Yann Aquino completed his doctoral thesis at the Institut Pasteur, aiming to disentangle the innate from the acquired in the variability of transcriptional responses to influenza virus and SARS-CoV-2 between individuals and human populations. Among other things, his work has revealed a genetic basis for differences in gene expression between individuals born in Central Africa, Western Europe or East Asia, which includes variants targeted by natural selection or inherited from interbreeding with Neanderthal Man and which, through their regulatory role in gene expression, may explain differences in susceptibility to severe forms of COVID-19 today.
Beyond the physiological context, Yann Aquino has also contributed to elucidating the etiology of pediatric multisystem inflammatory syndrome in children with COVID-19 and genetic deficiencies in the OAS/RNase-L pathway.
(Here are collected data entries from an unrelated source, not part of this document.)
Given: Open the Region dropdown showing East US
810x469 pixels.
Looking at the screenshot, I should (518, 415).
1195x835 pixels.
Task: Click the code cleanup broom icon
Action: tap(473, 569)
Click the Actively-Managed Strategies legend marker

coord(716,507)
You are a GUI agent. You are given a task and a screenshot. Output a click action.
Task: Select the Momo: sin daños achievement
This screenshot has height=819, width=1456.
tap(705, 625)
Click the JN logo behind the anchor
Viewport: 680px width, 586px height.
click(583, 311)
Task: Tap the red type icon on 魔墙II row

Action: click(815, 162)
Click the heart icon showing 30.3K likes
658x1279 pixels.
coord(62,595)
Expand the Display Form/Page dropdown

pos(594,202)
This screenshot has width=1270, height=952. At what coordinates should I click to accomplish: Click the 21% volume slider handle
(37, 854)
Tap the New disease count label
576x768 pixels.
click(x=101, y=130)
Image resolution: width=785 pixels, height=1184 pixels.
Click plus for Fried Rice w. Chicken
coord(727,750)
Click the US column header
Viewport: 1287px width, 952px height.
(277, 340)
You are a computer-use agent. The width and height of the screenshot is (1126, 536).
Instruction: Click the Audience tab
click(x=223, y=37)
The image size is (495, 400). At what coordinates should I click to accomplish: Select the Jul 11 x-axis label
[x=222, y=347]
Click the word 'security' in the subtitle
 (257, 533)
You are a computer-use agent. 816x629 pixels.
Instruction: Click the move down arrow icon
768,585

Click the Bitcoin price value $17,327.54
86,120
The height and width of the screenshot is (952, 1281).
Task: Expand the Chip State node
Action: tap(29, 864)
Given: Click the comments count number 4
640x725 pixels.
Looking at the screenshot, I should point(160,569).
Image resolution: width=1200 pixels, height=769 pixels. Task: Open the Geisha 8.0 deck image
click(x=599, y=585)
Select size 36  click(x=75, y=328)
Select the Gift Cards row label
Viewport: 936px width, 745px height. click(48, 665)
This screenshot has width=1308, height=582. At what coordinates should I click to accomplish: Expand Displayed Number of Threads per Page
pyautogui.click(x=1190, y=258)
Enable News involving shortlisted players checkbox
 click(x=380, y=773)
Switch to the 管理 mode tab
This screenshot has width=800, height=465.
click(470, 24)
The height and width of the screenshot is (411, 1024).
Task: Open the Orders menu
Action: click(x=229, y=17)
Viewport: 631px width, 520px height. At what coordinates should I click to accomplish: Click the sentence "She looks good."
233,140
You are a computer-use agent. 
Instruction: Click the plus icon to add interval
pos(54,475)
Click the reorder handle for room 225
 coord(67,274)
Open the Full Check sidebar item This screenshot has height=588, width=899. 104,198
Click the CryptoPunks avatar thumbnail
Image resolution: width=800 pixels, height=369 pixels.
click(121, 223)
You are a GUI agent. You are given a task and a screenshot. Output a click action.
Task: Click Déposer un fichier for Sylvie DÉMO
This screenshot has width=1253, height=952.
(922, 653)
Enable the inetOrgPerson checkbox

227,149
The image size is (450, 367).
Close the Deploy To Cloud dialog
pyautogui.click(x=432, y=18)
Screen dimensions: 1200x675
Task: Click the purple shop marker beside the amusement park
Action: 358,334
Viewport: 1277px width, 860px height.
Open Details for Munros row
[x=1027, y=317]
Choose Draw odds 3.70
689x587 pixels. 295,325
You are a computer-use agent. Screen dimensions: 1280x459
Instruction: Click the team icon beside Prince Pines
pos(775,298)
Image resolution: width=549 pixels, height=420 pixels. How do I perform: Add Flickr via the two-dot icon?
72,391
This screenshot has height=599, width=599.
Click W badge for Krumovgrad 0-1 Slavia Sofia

For all this work, Yann Aquino was awarded the Prix solennel de thèse by the Chancellerie des Universités de Paris in 2024, in the Medicine: infectious diseases section.
Today, Yann Aquino continues his research at the Institut Pasteur on genetic predictors of chromatin accessibility in immune cells, and their potential to help elucidate the causality of genetic associations with complex immune traits observed at the organismal level.
Yann Aquino is the winner of the Delheim Award 2025, proposed by Prof. Jean-Jacques Hublin, Chair of Paleoanthropology.